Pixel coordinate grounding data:
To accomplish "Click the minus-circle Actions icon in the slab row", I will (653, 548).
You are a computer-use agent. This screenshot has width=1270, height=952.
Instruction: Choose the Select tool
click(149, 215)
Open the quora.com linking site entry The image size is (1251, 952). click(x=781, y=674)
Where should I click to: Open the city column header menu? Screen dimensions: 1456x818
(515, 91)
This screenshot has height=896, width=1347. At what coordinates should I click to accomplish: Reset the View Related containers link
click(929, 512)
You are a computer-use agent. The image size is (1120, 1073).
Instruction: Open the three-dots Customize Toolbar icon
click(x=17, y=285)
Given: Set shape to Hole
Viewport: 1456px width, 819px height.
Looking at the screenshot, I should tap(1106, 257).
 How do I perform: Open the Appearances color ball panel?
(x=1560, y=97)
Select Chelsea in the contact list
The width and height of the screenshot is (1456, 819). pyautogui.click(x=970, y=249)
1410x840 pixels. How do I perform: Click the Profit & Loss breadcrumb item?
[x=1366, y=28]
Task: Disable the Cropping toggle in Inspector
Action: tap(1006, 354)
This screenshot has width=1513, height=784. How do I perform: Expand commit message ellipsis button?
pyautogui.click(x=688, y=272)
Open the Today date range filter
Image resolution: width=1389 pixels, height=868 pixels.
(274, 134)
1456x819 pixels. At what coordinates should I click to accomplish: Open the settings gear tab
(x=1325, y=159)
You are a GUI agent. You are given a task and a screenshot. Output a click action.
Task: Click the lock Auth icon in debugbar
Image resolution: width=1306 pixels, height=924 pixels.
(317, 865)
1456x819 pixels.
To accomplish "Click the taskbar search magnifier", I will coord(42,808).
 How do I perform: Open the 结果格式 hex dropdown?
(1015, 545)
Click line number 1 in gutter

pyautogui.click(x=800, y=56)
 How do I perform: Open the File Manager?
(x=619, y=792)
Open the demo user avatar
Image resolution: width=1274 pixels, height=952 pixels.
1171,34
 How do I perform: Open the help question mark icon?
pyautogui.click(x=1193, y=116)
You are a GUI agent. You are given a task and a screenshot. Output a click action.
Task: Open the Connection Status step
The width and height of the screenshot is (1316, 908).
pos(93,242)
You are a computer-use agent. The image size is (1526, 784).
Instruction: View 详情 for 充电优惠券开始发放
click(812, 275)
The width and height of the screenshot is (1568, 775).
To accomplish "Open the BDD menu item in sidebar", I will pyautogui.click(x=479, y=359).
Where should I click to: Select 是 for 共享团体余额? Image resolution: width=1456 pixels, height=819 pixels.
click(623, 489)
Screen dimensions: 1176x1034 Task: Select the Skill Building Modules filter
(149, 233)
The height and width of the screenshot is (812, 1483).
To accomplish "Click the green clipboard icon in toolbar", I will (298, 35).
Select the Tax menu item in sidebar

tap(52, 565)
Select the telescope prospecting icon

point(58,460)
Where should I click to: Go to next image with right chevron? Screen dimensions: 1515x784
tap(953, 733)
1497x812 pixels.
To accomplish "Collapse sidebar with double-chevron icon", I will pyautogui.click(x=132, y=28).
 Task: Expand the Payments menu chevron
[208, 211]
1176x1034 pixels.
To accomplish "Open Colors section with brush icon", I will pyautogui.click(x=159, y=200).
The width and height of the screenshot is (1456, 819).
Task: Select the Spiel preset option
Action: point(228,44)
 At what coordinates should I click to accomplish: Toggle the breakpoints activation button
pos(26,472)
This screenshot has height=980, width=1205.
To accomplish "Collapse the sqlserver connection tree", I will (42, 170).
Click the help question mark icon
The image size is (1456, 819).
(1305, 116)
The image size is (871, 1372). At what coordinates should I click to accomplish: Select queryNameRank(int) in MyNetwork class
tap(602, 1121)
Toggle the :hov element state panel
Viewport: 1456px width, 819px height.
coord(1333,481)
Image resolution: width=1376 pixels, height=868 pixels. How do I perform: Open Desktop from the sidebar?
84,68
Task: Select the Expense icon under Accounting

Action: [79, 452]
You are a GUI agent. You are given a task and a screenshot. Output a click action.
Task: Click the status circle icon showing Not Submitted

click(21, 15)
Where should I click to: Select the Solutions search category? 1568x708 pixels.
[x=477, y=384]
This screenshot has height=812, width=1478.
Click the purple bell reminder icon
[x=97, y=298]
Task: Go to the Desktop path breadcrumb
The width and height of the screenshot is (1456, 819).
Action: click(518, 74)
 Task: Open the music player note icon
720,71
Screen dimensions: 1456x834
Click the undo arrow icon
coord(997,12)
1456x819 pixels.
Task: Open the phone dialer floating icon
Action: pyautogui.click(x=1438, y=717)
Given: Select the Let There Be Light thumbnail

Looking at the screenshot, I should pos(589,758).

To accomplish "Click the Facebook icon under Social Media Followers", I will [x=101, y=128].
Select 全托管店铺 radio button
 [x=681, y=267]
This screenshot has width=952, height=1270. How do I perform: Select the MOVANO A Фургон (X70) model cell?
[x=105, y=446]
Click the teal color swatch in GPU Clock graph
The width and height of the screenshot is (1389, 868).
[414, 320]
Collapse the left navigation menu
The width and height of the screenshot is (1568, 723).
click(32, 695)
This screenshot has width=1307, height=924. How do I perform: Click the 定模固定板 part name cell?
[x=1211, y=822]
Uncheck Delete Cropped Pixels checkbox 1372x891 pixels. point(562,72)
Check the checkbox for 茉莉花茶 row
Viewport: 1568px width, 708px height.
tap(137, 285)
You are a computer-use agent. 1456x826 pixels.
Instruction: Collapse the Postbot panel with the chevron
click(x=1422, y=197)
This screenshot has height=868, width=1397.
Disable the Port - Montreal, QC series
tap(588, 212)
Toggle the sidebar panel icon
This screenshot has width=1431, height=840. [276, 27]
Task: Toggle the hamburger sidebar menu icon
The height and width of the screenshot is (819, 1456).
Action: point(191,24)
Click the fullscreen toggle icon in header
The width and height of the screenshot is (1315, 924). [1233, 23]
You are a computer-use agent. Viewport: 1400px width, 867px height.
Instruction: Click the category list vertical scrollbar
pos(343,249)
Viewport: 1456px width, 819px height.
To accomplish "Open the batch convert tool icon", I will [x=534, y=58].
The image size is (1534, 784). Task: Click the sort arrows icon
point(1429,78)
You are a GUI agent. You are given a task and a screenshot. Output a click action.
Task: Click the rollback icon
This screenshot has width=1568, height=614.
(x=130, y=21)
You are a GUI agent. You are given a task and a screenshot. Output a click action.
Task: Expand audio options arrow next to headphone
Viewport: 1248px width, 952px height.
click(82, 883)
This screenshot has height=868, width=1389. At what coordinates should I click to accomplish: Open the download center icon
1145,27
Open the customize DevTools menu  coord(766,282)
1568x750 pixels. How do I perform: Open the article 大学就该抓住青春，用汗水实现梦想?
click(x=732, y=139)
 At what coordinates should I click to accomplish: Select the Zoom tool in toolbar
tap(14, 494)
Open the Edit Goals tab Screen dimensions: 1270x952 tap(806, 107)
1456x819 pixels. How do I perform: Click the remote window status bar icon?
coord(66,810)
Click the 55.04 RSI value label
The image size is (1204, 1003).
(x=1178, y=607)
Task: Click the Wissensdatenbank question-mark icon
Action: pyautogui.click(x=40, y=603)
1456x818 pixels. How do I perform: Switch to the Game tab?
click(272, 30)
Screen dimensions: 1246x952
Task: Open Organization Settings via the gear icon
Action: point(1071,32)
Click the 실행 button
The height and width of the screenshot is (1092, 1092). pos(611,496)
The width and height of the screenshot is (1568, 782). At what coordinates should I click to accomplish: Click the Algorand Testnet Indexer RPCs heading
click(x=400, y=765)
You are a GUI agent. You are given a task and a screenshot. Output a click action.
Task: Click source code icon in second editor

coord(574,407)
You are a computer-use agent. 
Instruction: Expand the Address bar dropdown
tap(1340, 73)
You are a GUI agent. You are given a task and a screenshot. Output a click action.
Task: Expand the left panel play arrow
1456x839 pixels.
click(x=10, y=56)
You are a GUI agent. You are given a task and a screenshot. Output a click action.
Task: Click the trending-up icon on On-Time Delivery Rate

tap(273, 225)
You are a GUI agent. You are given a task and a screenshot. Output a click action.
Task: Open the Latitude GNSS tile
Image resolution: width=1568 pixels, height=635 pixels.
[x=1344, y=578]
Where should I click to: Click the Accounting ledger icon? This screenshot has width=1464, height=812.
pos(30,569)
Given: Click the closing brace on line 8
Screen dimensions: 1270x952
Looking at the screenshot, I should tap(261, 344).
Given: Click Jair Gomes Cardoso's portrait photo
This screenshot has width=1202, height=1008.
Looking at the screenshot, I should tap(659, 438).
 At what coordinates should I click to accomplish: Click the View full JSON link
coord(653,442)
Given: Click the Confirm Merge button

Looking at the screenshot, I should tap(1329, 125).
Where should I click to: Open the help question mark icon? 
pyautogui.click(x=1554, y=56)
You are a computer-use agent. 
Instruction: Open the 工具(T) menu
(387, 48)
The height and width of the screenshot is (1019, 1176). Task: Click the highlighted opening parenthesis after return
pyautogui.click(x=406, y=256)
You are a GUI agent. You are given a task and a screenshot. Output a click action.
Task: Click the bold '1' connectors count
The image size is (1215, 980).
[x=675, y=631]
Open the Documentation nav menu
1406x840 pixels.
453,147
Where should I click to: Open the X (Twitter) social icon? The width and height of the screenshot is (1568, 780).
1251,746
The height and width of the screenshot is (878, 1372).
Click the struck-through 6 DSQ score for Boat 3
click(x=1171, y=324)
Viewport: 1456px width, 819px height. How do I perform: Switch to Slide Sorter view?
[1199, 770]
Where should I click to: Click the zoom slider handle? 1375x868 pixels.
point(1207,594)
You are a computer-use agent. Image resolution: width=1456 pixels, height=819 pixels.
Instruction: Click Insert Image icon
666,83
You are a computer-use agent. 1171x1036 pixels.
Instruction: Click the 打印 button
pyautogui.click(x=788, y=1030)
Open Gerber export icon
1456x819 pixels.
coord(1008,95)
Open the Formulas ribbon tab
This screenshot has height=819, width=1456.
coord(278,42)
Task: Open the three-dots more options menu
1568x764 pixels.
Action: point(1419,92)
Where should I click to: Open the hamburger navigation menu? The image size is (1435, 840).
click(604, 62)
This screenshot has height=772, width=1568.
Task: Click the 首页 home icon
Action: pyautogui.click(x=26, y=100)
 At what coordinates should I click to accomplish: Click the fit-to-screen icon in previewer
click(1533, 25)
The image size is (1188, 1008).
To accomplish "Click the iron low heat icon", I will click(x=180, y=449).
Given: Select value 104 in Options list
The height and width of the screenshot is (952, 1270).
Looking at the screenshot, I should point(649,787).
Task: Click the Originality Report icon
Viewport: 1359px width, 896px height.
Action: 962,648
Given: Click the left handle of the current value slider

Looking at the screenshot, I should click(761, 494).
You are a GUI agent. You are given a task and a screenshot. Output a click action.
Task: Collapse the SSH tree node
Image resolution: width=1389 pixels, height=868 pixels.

TASK STATEMENT. Retype only the stretch of lines above starting at the one with "Instruction: Expand the Address bar dropdown" and stopping at the one with "Given: Click the closing brace on line 8", exactly as written, with both kept.

ANSWER BOX.
Instruction: Expand the Address bar dropdown
tap(1340, 73)
You are a GUI agent. You are given a task and a screenshot. Output a click action.
Task: Expand the left panel play arrow
1456x839 pixels.
click(x=10, y=56)
You are a GUI agent. You are given a task and a screenshot. Output a click action.
Task: Click the trending-up icon on On-Time Delivery Rate

tap(273, 225)
You are a GUI agent. You are given a task and a screenshot. Output a click action.
Task: Open the Latitude GNSS tile
Image resolution: width=1568 pixels, height=635 pixels.
[x=1344, y=578]
Where should I click to: Click the Accounting ledger icon? This screenshot has width=1464, height=812.
pos(30,569)
Given: Click the closing brace on line 8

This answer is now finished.